(Stored records)

--*--

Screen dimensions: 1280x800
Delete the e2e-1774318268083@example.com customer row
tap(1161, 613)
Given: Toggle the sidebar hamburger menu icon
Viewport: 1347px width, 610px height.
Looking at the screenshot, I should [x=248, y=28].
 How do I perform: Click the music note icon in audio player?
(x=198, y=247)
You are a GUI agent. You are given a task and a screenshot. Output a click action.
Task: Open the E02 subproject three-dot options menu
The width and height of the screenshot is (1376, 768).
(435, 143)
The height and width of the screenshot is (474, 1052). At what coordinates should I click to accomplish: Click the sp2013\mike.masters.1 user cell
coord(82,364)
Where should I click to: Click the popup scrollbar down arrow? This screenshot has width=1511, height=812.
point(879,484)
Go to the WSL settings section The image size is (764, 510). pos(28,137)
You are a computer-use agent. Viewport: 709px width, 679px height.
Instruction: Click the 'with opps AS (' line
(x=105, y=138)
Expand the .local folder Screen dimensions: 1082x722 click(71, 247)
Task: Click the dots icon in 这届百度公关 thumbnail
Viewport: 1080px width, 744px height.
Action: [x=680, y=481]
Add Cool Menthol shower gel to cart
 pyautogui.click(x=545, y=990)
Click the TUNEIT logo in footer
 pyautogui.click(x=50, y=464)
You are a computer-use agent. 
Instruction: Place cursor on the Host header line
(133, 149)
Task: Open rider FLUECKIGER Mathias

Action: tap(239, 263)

--*--

What you have to do: Could you copy exactly the lines from the one containing "Viewport: 1080px width, 744px height." through the end of the records above, and nothing more?

Answer space:
Viewport: 1080px width, 744px height.
Action: [x=680, y=481]
Add Cool Menthol shower gel to cart
 pyautogui.click(x=545, y=990)
Click the TUNEIT logo in footer
 pyautogui.click(x=50, y=464)
You are a computer-use agent. 
Instruction: Place cursor on the Host header line
(133, 149)
Task: Open rider FLUECKIGER Mathias

Action: tap(239, 263)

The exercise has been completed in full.